Per coltivare il proprio orto biologico bisogna avere innanzitutto le idee chiare, almeno sui concetti fondamentali: la prima cosa da capire è come “funzionano” e si alimentano le piante e da che cosa traggono energia vitale. Cerchiamo di vederlo in modo semplice aiutandoci con la guida “Il giardino e l’orto biologico” di Terre Vivante (Edizioni Red!).

COSA NUTRE LE PIANTE?

Fare giardinaggio biologico significa innanzitutto prendersi cura della terra e nutrirla bene, in modo che a sua volta essa sia in grado di alimentare gli ortaggi e fiori del giardino. In realtà, coloro che si occupano veramente di nutrire le piante sono gli innumerevoli esseri viventi che popolano ogni grammo di terra: essi, infatti, trasformano le materie organiche in elementi facilmente assimilabili dalla flora. Questo nutrimento, molto più equilibrato di quello che si trova nei fertilizzanti chimici, rende le colture vigorose e resistenti ai parassiti, e in generale ai loro nemici naturali.

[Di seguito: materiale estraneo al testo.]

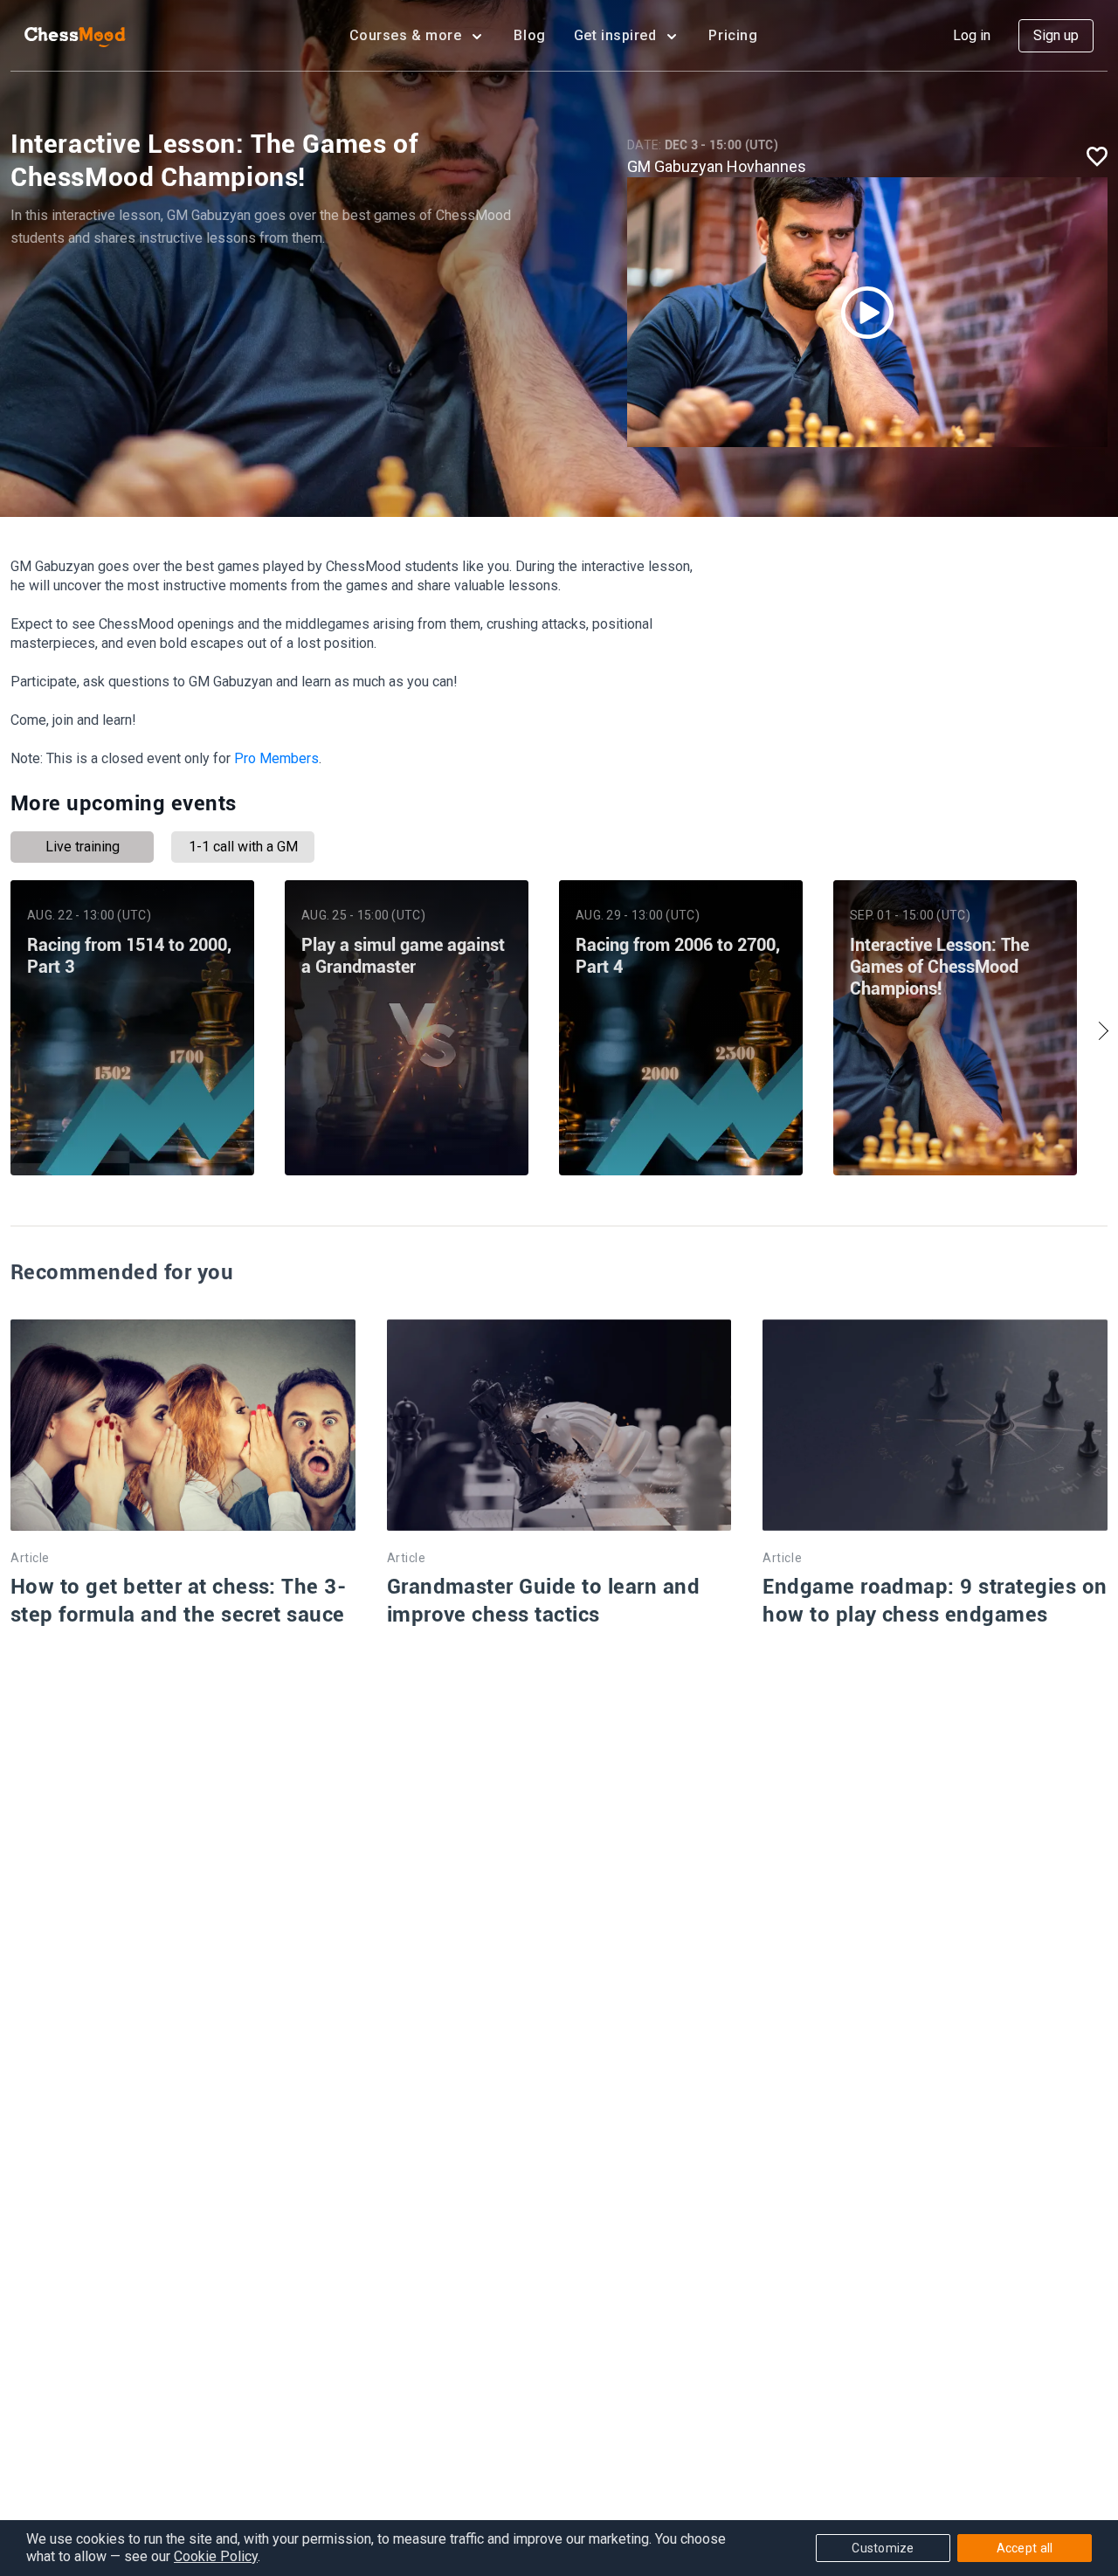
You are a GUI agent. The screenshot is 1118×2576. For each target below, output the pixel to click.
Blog (529, 35)
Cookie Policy (216, 2556)
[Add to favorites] (1097, 156)
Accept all (1025, 2548)
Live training (82, 846)
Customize (883, 2548)
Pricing (732, 35)
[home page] (75, 35)
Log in (971, 35)
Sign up (1056, 35)
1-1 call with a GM (243, 846)
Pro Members (276, 758)
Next (1099, 1031)
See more (132, 1129)
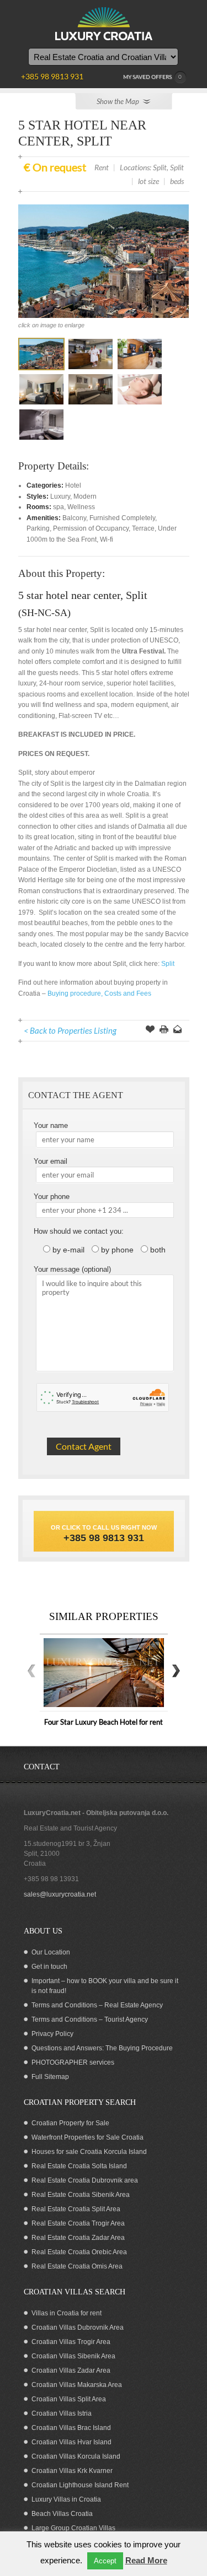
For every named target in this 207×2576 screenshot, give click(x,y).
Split (168, 964)
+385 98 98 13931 (51, 1879)
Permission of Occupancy (91, 528)
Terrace (143, 528)
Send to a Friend (177, 1030)
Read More (146, 2560)
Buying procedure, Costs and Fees (99, 993)
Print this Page (164, 1030)
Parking (38, 528)
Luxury (60, 496)
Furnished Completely (122, 518)
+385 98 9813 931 (103, 1537)
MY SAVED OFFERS (152, 76)
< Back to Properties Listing (70, 1030)
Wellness (81, 507)
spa (58, 507)
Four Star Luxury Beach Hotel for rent (103, 1722)
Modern (85, 496)
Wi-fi (106, 539)
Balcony (74, 518)
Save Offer (150, 1030)
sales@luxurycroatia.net (60, 1894)
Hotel (73, 485)
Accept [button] (105, 2561)
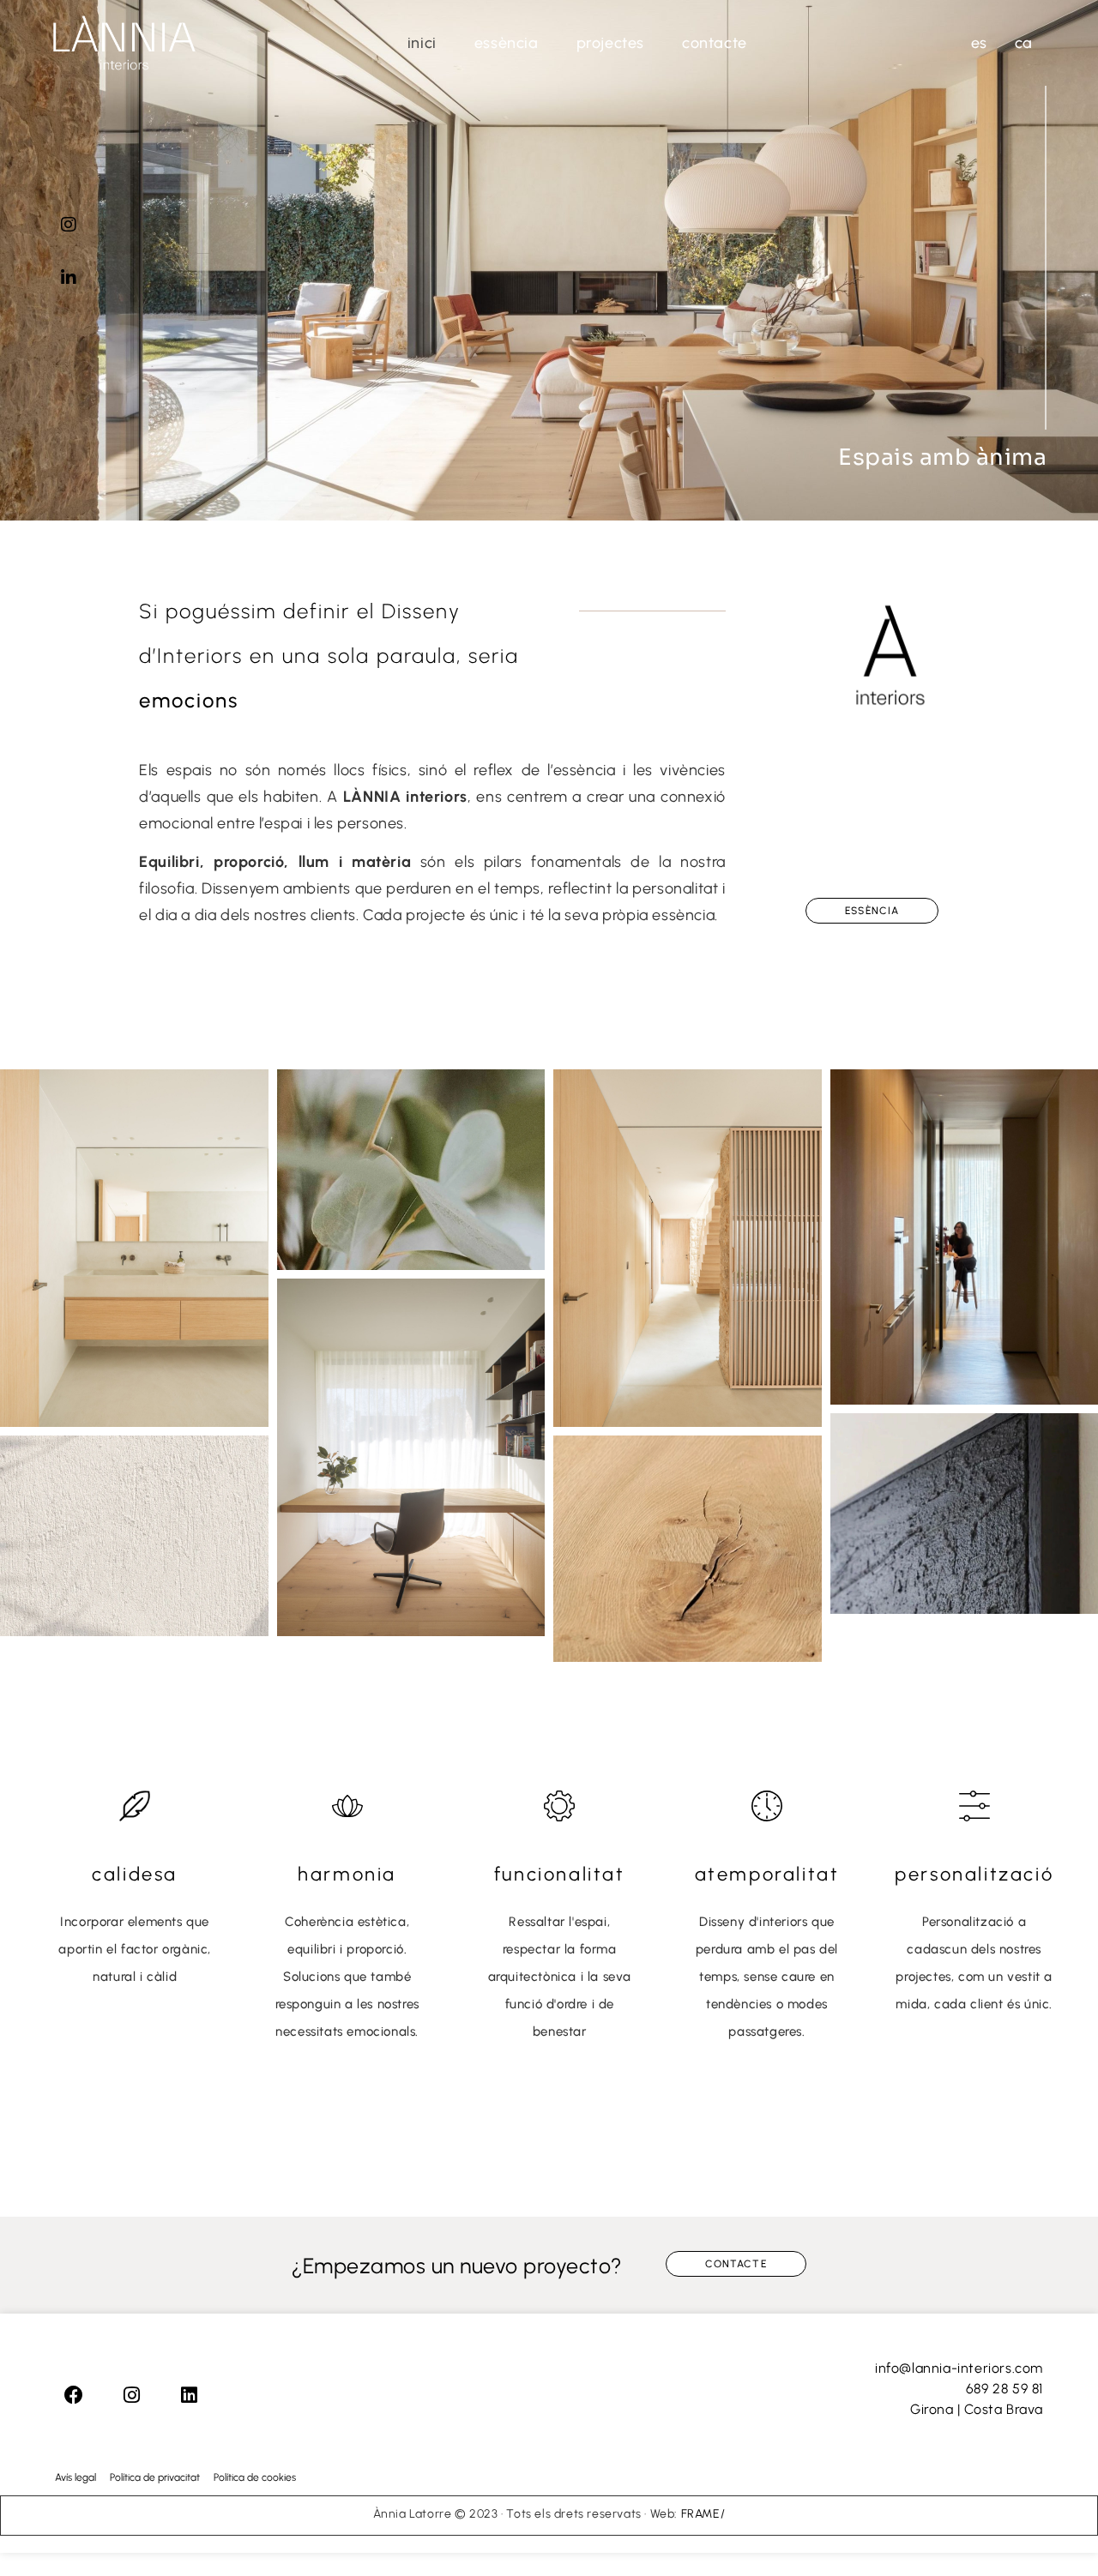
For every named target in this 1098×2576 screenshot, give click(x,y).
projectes (610, 42)
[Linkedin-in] (68, 278)
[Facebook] (74, 2395)
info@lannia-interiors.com (959, 2368)
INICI (422, 42)
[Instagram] (68, 225)
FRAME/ (701, 2514)
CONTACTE (714, 42)
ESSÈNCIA (506, 42)
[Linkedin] (189, 2395)
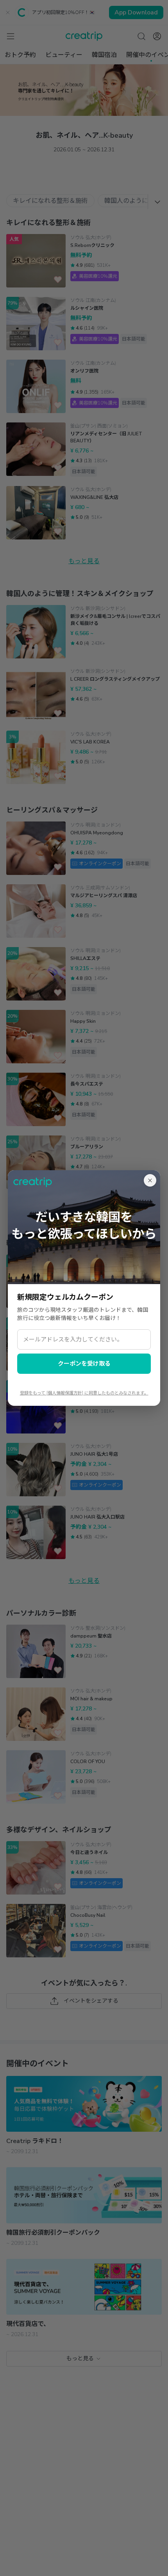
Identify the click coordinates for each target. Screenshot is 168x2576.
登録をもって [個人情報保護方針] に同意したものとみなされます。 (84, 1393)
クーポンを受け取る (84, 1364)
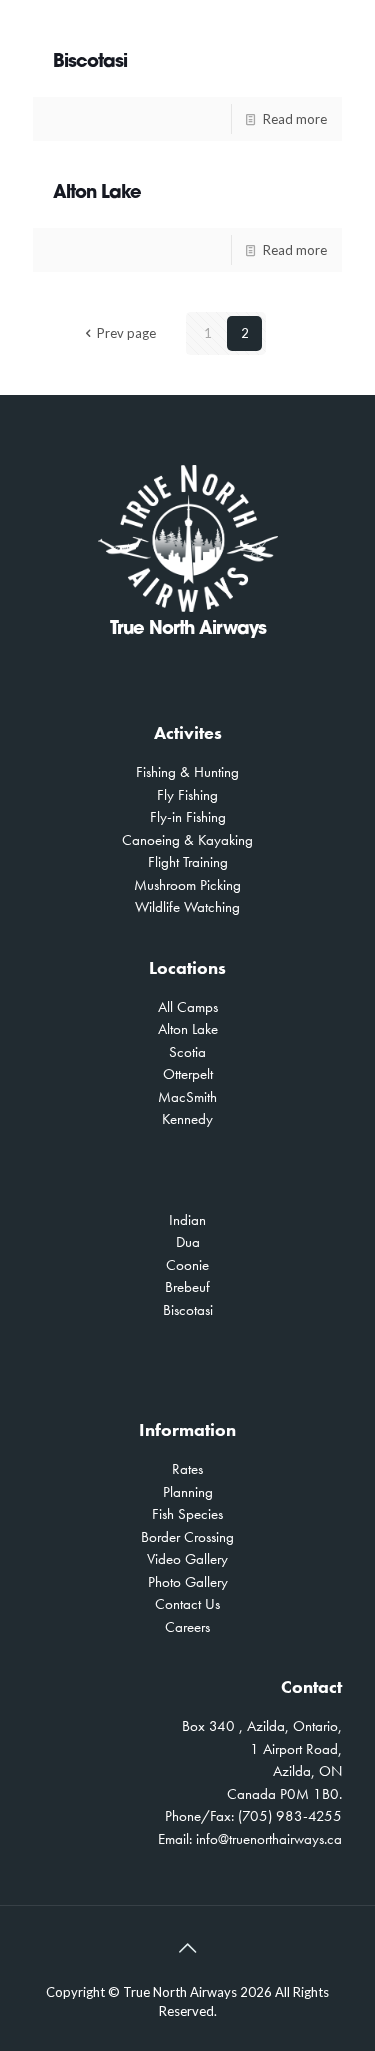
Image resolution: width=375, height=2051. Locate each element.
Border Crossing (187, 1537)
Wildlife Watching (187, 907)
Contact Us (187, 1604)
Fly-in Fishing (188, 817)
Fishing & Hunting (187, 772)
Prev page (126, 333)
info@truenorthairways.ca (269, 1839)
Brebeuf (187, 1287)
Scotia (187, 1052)
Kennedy (187, 1119)
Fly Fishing (187, 795)
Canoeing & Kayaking (187, 840)
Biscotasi (90, 63)
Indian (187, 1220)
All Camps (188, 1007)
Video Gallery (187, 1559)
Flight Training (188, 862)
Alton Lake (97, 194)
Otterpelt (188, 1074)
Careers (187, 1627)
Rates (187, 1469)
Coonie (187, 1265)
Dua (188, 1242)
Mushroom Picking (187, 885)
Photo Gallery (188, 1582)
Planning (188, 1492)
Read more (295, 119)
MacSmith (187, 1097)
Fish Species (187, 1514)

LA FOTOSINTESI CLOROFILLIANA

Le piante traggono la maggior parte del loro nutrimento dall’atmosfera (composta all’88% da carbonio e ossigeno), grazie alla fotosintesi clorofilliana. Oltre all’ossigeno e al carbonio vi sono però altri elementi (circa una trentina) indispensabili alla salute delle piante, anche se ne sono necessarie quantità assai ridotte; alcuni di questi, per essere assimilabili dalle radici, hanno bisogno di essere trasformati dai microrganismi del suolo.

Per fotosintesi clorofilliana si intende il processo attraverso il quale le piante partono da anidride carbonica e acqua per formare carboidrati, usando l’energia luminosa e la clorofilla (che ne è appunto un recettore).

PERCHE’ AGGIUNGERE ADDITIVI AL TERRENO E’ DANNOSO

Purtroppo, spesso si ha la tendenza a considerare il suolo come un semplice supporto inerte per le piante, che devono essere nutrite con fertilizzanti chimici, direttamente assimilabili dalle radici. Di solito ci si limita ad aggiungere al terreno i 3 elementi fondamentali: azoto (N), potassio (K) e fosforo (P), che permettono di ottenere raccolti abbondanti. Questa alimentazione però è squilibrata (mancano molti oligoelementi, ossia le sostanze indispensabili allo svolgimento di alcune particolari funzioni dell’organismo), e alla lunga favorisce l’insorgere di malattie e parassiti. Inoltre, poiché non è possibile fornire queste sostanze alla pianta esattamente quando ne ha bisogno e nella quantità giusta, una parte importante di esse viene dilavata (cioè dispersa) dalle piogge. In questo modo i nitrati vanno a inquinare i fiumi e le falde freatiche. Infine, questi fertilizzanti minerali nuociono allo sviluppo della vita del suolo, e a lungo termine ne compromettono la fertilità.

LA FERTILIZZAZIONE NEL GIARDINAGGIO BIO

Nel giardinaggio biologico, la fertilizzazione è finalizzata non solo a portare nutrimento alle piante, ma anche a migliorare la fertilità del suolo e a stimolare l’attività biologica. Queste 3 funzioni vengono pienamente soddisfatte dal compostaggio, una pratica che permette di ottenere, grazie alla fermentazione ben indirizzata, un fertilizzante particolarmente ricco di humus e degli elementi nutritivi indispensabili alle piante.

CHE COS’E’ L’HUMUS?

L’humus è un composto organico formato dalla decomposizione di organismi dei quali non si riconosce più la struttura iniziale. Molto ricco di organismi viventi, l’humus assorbe bene l’acqua e il calore, anche grazie al suo colore bruno-nero, ed è capace di immagazzinare una grande quantità di elementi nutritivi e di impedire che questi vengano dilavati. L’humus libera gradatamente gli elementi nutritivi necessari alla crescita delle piante, e deve essere rinnovato regolarmente.

E’ la chiave della fertilità del suolo.